June 30, 2020

Sony Digital 8

One of the things that I liked to do with my PowerMac G4 series desktop computers was to digitalize VHS tapes. In the early 2000s, it wasn't easy to connect a VHS player to a Macintosh computer.

Fortunately for me, I just happen to own a Sony DCR-TRV720 Digital Video Camera Recorder. This camera has an RCA input and a Firewire (iLink) output. This means that I could use the camera as a bridge to get video into my Macintosh from a VHS player.

This diagram shows how I was able to get video into the computer.

TRV720 Mac Layout

I still have the Sony DCR-TRV720 Digital Video Camera and still use it every once in a while to get video into the computer. It won't work with the newest iMac Computers - as they don't have a Firewire port.

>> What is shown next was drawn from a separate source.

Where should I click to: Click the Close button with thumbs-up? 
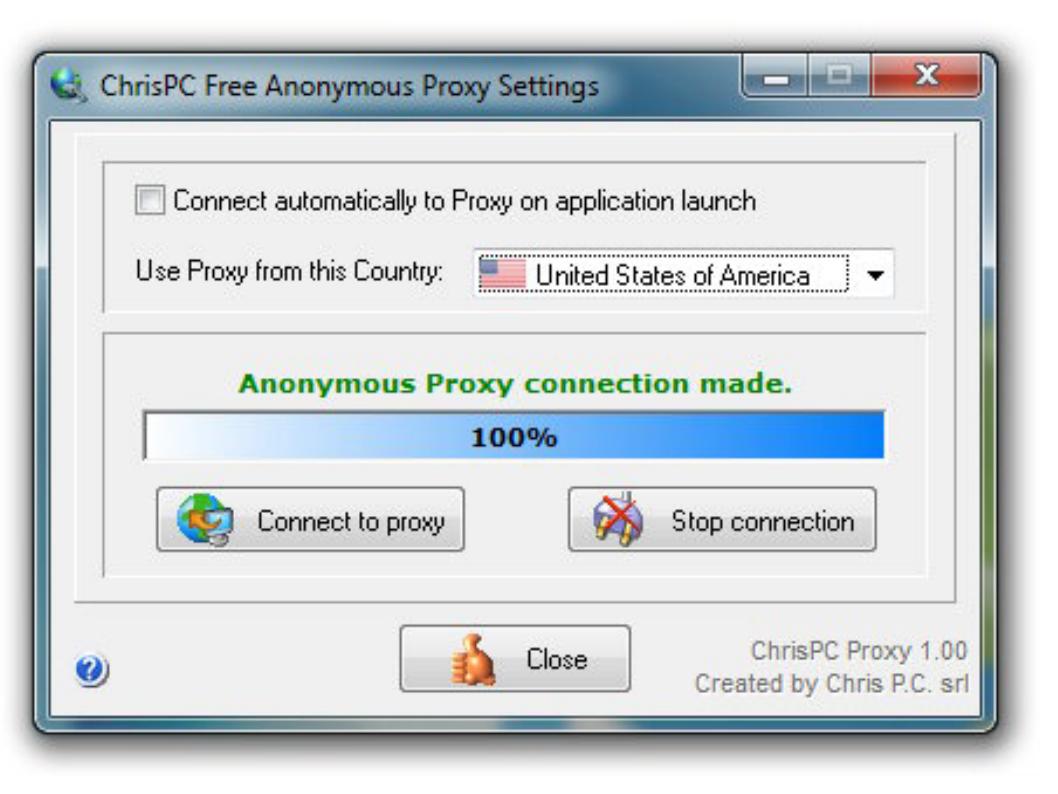515,658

Sure I could get a USB-C to Firewire adapter but I don't think it's worth spending $29 for the few times that I would use it. In addition, I think using a dongle Apple Thunderbolt to FireWire Adapter could impact the video quality.

I am better off just firing up the old G4 computer and doing the converting and transferring it to my desktop to do any Final Cut Pro editing.

Five Things I Learned

  1. The Sony DCR-TRV720 Digital Video Camera is a good video camera but only captures video in 720 dpi - not useful when most videos today are in 1080p format.
  2. The digital bridge works when I have the camera set up as VTR mode and have a tape in the digital camera. Not exactly sure why this is the case, but it's the only way I got it to work.
  3. To play the VHS tapes, I used a JVC Stereo Video Cassette Recorder HR-VP673U. Which was a pretty good system at the time. I have never had an issue with VHS tapes breaking or playing back in poor quality. I still have this on my home desk today! (Hidden but still on my desk!) You can find it on ebay for about $65.
  4. I found that BTV was the best application to view and capture video. The application instantly found the video from the Firewire port. Ben Software has discontinued the application. They have an alternative solution called SwiftCapture which provides many of the same features. Since I am using an old computer - I can still use the BTV.
  5. The camera still comes in handy today. I still use it every once in a while to get VHS recordings to DVDs or YouTube. Some friends have asked to convert old home movies so they could watch them again.